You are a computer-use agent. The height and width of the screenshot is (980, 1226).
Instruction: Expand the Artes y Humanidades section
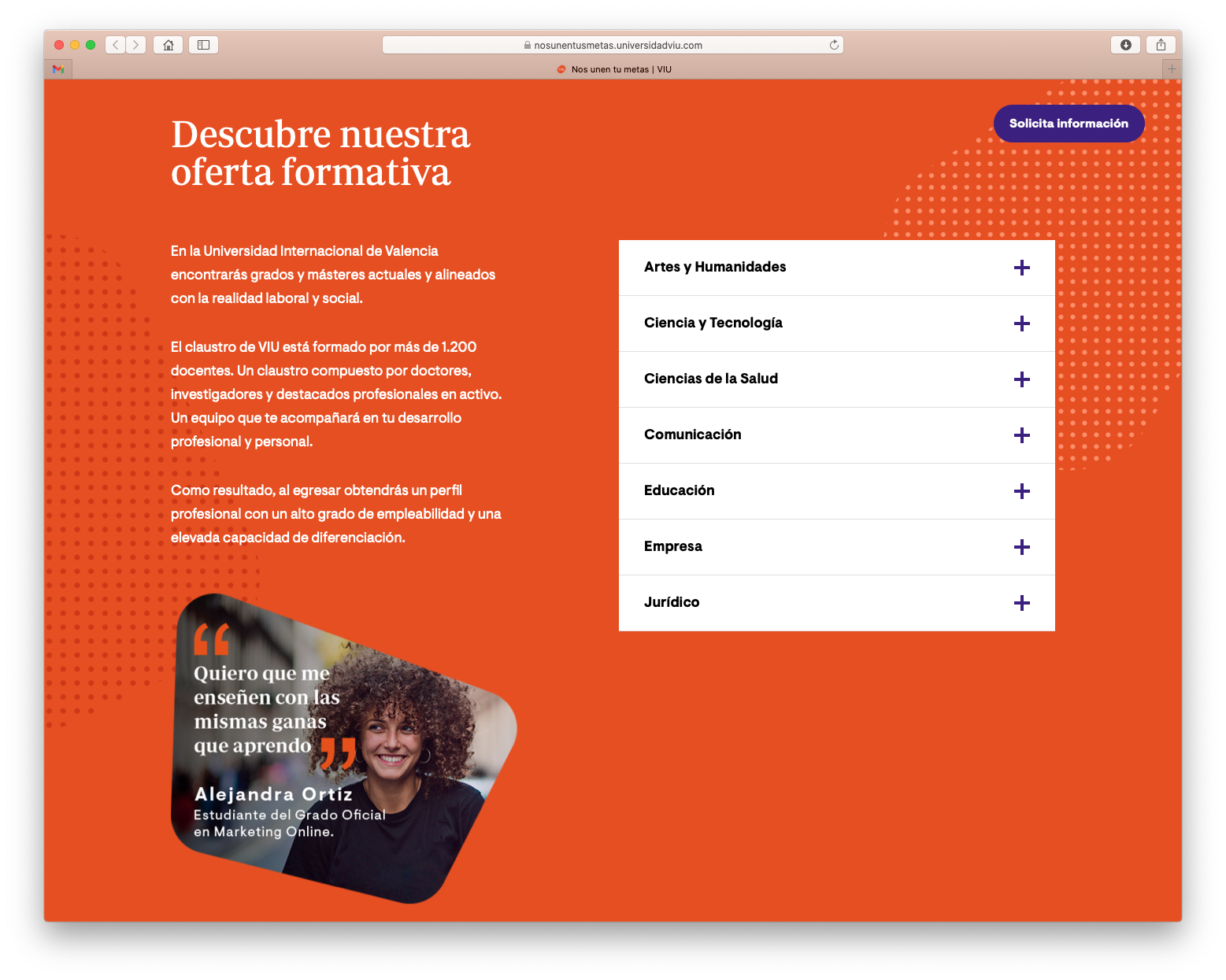click(1021, 268)
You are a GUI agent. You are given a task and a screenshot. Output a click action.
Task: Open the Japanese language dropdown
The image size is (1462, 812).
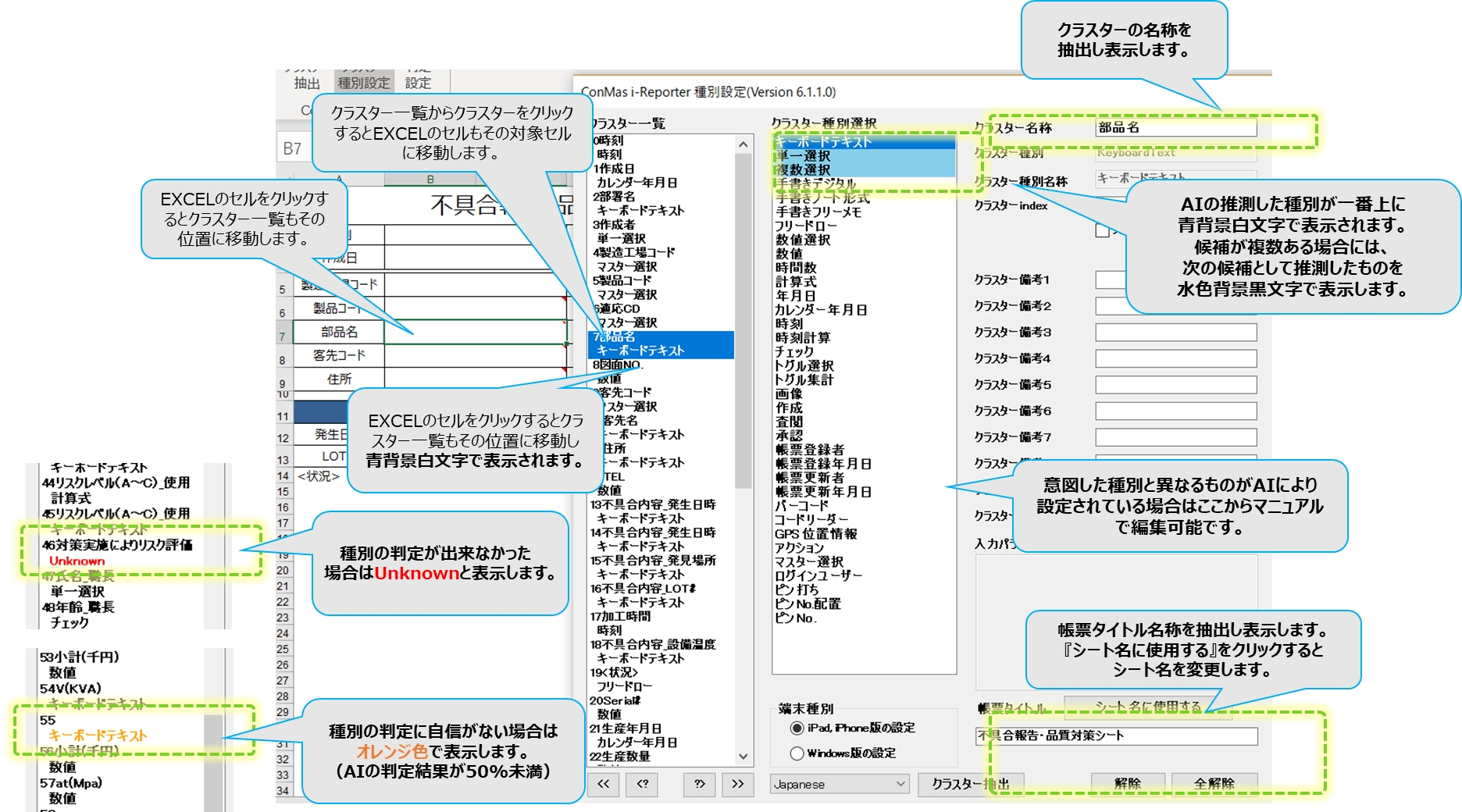[840, 784]

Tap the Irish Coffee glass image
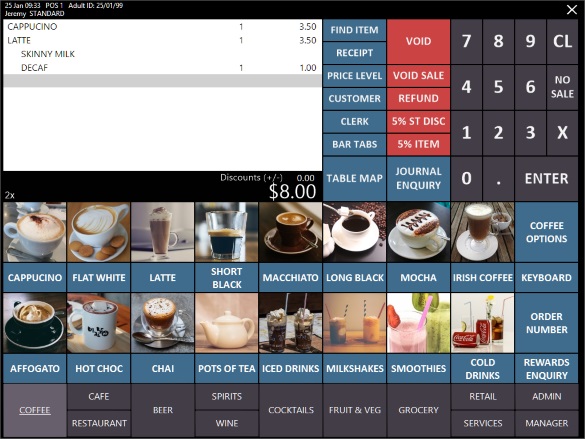[x=482, y=232]
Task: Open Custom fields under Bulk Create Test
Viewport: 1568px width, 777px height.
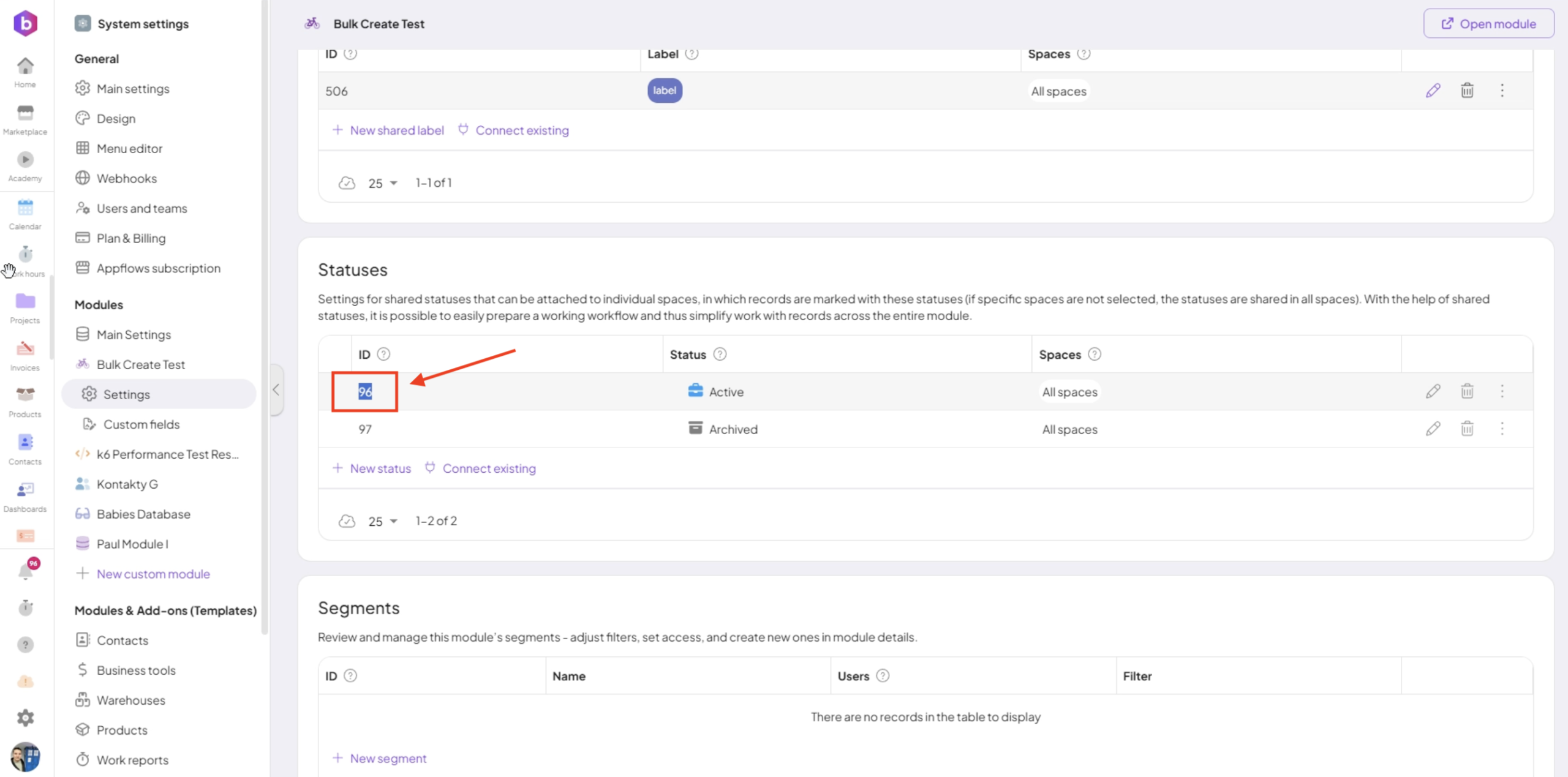Action: point(141,424)
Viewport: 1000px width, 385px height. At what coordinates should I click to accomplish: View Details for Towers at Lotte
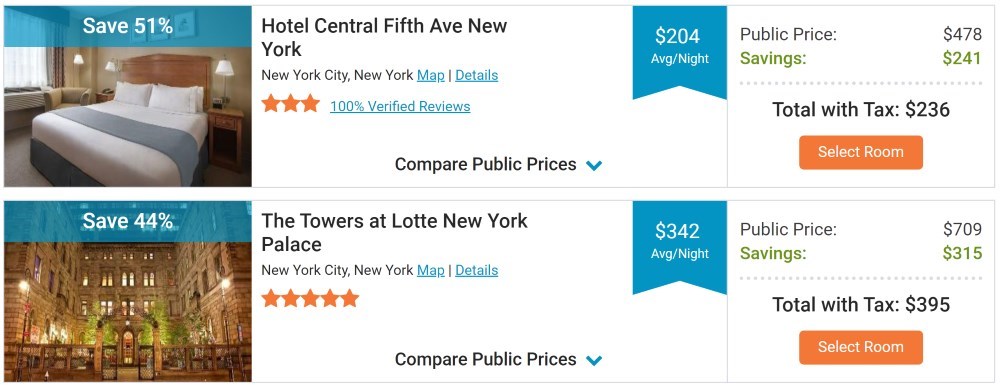pos(476,270)
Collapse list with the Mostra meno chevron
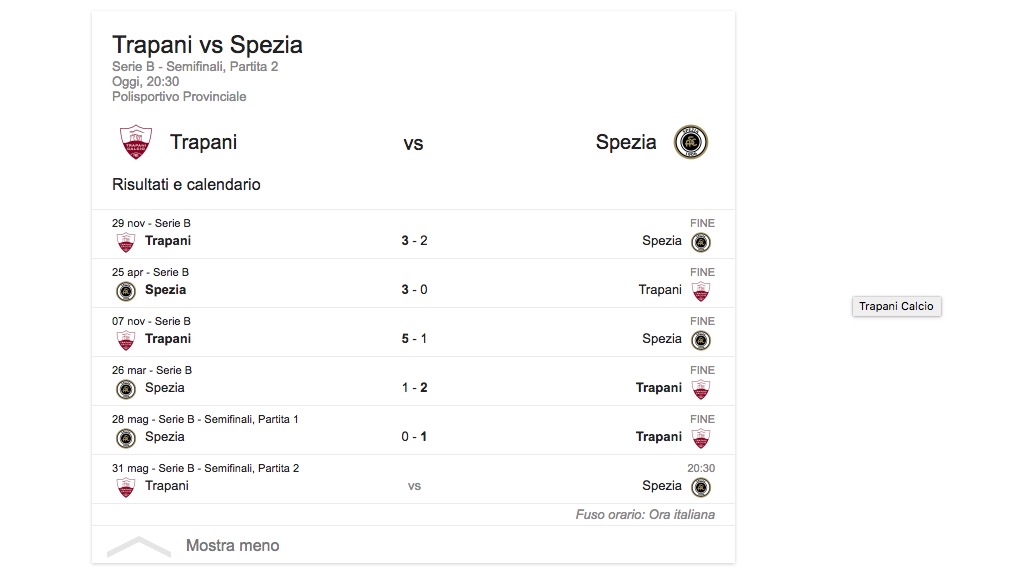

::::::::

GOAL — Lay out every line of the listing above as a numbered list, skipping the blank lines and leaving the pictures out.

FINISHED TASK —
1. You are a computer-use agent. The height and width of the screenshot is (980, 1226).
2. Instruction: Expand the Artes y Humanidades section
3. click(1021, 268)
4. You are a GUI agent. You are given a task and a screenshot. Output a click action.
5. Task: Open the Japanese language dropdown
6. The image size is (1462, 812).
7. [840, 784]
8. Tap the Irish Coffee glass image
9. [x=482, y=232]
10. Task: Open Custom fields under Bulk Create Test
11. Viewport: 1568px width, 777px height.
12. Action: point(141,424)
13. Viewport: 1000px width, 385px height. At what coordinates should I click to accomplish: View Details for Towers at Lotte
14. pos(476,270)
15. Collapse list with the Mostra meno chevron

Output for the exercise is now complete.